[Source records]

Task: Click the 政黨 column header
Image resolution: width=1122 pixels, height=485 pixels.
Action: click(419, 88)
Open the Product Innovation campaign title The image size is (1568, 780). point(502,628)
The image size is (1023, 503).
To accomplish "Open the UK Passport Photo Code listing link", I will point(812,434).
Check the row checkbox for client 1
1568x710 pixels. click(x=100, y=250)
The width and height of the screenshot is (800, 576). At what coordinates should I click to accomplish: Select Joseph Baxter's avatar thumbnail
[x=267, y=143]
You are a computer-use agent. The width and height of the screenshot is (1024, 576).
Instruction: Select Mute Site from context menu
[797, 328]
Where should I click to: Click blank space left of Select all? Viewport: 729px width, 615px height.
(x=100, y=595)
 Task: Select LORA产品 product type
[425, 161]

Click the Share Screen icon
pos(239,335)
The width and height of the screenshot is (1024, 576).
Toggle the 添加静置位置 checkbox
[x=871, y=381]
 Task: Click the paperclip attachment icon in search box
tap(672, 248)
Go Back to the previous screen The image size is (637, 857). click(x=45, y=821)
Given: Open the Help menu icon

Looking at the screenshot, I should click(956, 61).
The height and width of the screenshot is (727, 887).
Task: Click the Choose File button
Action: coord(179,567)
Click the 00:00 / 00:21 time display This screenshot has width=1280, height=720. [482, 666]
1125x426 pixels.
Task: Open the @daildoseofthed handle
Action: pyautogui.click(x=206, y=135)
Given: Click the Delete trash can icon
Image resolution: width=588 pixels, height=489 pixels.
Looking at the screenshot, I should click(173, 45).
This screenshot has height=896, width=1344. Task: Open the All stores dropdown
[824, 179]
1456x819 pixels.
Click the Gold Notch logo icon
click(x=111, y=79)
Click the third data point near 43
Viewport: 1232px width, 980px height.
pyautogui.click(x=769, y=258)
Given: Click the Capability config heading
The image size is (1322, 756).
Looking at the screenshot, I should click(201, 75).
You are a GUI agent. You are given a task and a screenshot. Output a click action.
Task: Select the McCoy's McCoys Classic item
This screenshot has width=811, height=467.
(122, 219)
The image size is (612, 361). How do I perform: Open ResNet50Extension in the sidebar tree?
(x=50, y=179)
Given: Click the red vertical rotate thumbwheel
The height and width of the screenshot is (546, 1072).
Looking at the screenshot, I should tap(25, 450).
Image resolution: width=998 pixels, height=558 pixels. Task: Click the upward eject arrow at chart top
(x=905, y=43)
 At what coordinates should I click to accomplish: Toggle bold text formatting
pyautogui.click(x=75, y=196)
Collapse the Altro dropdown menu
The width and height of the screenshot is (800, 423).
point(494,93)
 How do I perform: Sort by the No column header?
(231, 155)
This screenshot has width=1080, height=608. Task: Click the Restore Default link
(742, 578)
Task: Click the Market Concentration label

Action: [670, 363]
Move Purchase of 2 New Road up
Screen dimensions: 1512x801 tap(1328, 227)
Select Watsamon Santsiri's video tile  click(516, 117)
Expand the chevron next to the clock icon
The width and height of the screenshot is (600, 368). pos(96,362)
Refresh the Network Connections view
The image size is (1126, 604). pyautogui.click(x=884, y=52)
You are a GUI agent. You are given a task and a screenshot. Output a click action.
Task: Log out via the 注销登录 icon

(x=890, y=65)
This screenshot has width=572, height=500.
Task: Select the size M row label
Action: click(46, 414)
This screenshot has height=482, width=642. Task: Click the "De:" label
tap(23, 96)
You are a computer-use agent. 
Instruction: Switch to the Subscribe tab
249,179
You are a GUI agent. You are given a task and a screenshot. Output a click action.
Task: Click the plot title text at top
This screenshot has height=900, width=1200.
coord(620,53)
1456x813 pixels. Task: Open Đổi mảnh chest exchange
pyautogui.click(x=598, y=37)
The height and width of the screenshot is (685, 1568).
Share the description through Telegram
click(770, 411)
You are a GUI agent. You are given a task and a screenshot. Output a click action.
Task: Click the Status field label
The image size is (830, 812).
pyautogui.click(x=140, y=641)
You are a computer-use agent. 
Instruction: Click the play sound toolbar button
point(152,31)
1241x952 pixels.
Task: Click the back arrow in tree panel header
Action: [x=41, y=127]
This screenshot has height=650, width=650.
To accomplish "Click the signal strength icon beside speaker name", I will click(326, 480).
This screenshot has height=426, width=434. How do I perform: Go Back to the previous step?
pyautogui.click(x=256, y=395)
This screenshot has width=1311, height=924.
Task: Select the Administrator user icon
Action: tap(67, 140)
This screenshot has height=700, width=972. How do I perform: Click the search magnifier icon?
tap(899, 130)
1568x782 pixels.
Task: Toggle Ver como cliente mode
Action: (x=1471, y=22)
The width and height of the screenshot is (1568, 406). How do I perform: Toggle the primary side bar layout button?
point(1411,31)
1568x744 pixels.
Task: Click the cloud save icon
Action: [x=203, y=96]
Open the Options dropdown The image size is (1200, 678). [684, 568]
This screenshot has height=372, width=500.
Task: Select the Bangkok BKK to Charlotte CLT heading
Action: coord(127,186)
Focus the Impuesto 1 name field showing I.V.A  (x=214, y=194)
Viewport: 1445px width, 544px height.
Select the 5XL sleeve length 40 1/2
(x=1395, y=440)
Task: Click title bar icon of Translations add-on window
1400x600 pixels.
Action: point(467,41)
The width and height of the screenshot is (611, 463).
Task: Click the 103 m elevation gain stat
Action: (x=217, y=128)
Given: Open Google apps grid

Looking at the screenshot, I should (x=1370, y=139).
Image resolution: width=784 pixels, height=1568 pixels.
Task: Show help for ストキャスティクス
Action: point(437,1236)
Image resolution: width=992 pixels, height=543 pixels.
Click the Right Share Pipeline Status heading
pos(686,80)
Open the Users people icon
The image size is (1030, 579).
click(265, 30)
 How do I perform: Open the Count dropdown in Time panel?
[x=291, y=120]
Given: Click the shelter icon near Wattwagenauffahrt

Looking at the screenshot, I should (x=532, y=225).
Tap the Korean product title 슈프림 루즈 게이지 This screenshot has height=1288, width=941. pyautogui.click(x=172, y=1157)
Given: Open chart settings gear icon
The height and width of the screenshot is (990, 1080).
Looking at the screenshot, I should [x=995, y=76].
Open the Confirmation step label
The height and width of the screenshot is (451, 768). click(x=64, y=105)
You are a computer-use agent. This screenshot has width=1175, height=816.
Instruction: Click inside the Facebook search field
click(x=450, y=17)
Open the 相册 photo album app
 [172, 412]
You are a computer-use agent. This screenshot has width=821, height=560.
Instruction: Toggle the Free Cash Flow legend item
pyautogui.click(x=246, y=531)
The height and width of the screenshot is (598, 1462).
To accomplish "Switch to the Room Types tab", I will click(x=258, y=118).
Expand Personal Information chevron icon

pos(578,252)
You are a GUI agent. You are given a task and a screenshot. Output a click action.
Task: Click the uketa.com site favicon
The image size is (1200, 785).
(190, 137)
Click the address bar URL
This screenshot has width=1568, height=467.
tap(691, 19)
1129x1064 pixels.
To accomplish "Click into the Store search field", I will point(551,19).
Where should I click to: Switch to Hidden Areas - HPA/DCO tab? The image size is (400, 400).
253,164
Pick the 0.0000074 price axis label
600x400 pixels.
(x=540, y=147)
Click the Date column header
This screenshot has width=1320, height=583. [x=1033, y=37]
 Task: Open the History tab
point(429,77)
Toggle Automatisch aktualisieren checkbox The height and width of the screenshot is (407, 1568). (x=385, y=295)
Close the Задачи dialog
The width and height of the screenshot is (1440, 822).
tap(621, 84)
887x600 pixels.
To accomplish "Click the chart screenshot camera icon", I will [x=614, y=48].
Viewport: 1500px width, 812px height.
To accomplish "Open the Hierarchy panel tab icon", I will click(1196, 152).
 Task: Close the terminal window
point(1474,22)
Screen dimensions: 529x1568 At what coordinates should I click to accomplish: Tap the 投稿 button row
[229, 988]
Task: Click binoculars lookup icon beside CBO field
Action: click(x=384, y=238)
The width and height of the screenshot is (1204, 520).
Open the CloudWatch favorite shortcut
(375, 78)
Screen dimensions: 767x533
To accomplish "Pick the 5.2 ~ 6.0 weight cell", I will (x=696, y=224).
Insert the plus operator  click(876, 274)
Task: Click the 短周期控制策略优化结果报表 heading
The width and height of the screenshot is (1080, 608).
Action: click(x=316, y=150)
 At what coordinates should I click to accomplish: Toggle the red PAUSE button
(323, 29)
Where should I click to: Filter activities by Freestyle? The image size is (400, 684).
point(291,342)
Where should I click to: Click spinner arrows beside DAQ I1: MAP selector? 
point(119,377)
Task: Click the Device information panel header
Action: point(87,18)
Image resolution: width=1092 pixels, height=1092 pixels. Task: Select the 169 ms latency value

[/Source records]

### Exercise description
All lines carrying the word "will" must be copied from the data above.

### Exercise solution
To accomplish "Open the UK Passport Photo Code listing link", I will point(812,434).
To accomplish "Click the signal strength icon beside speaker name", I will click(326, 480).
To accomplish "Switch to the Room Types tab", I will click(x=258, y=118).
To accomplish "Click into the Store search field", I will point(551,19).
To accomplish "Click the chart screenshot camera icon", I will [x=614, y=48].
To accomplish "Open the Hierarchy panel tab icon", I will click(1196, 152).
To accomplish "Pick the 5.2 ~ 6.0 weight cell", I will (x=696, y=224).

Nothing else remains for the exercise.